Source material:
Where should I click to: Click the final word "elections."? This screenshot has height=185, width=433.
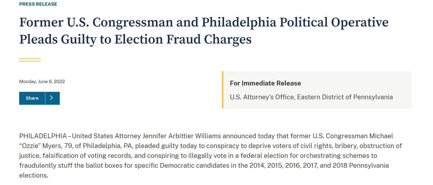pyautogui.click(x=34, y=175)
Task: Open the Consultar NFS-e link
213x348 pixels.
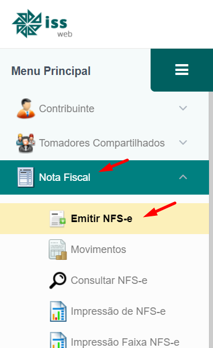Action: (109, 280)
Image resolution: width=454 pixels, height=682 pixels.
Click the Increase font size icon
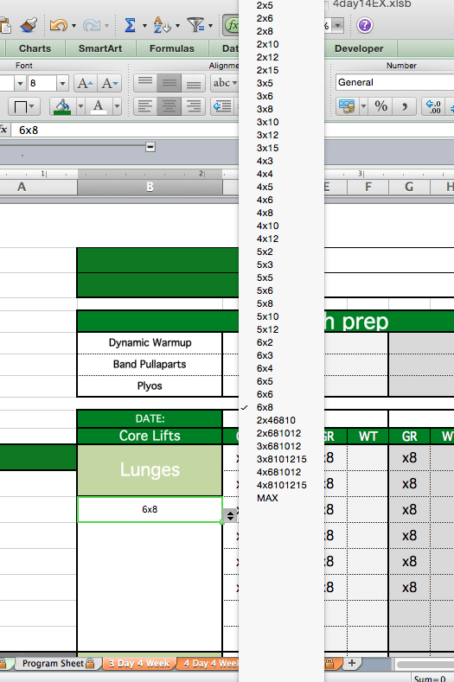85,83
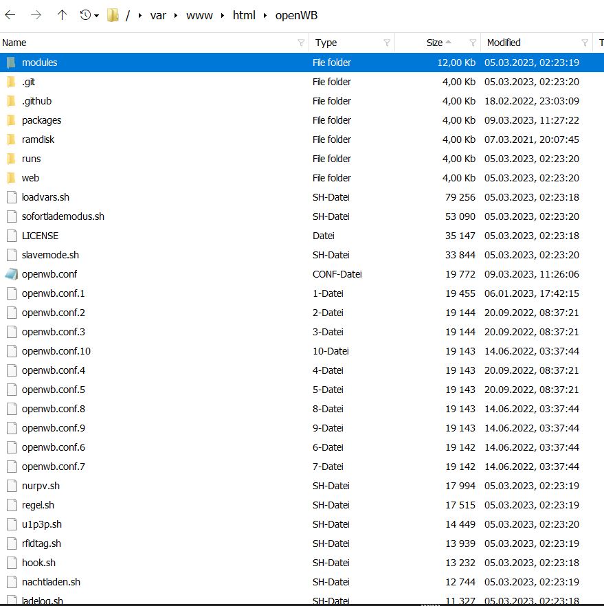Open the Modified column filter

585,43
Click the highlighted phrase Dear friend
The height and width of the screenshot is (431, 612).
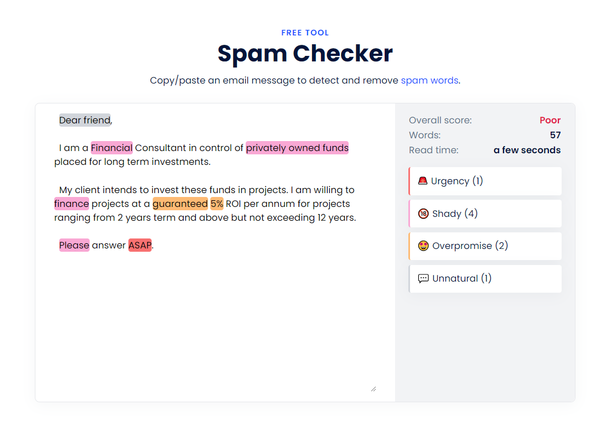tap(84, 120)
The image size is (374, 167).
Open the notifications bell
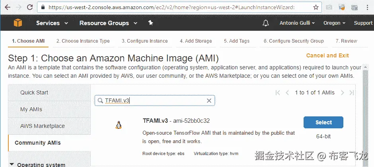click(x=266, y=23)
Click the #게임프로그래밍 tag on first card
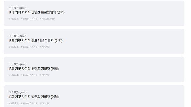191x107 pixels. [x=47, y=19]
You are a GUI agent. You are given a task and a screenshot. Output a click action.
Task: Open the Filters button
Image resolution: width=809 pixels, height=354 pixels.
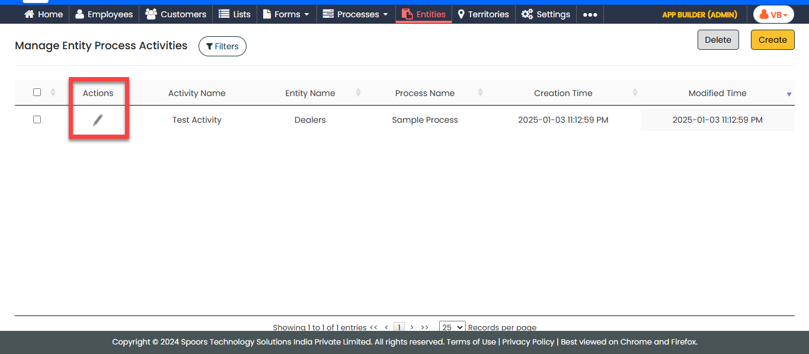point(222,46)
--
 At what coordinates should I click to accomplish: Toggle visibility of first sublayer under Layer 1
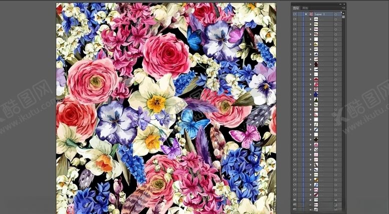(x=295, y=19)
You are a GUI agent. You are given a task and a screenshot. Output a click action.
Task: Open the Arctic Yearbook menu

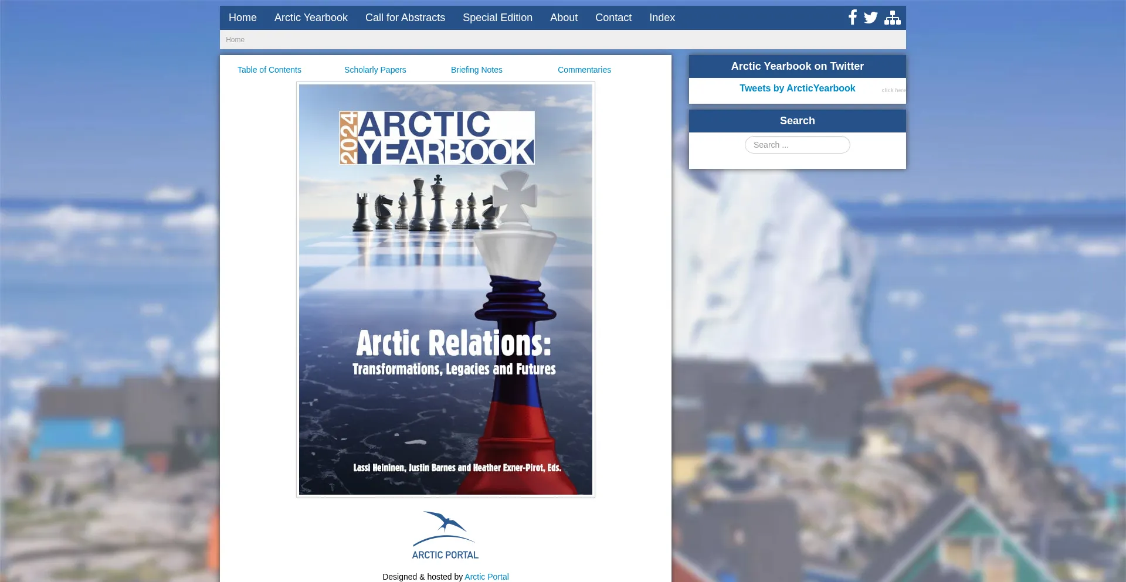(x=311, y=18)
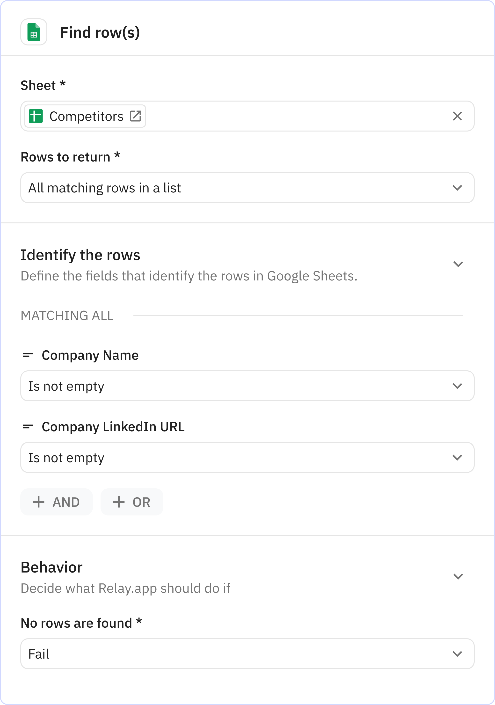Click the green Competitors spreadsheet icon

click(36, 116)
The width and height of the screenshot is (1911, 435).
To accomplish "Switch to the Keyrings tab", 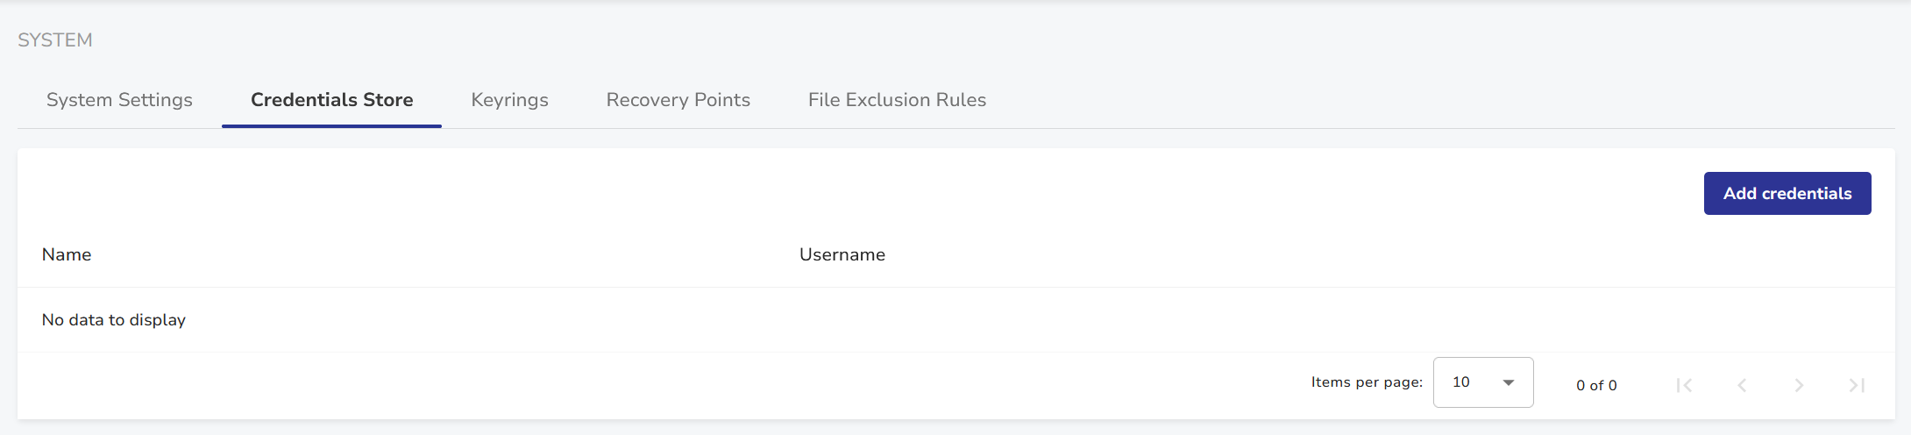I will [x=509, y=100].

Problem: Write out the lines from the one containing "Where should I" through the one containing "Action: (109, 280)", both included, and leave the pictures out.

Written answer:
Where should I click to: Click the final word "elections."? This screenshot has height=185, width=433.
pyautogui.click(x=34, y=175)
Task: Open the Consultar NFS-e link
213x348 pixels.
Action: (109, 280)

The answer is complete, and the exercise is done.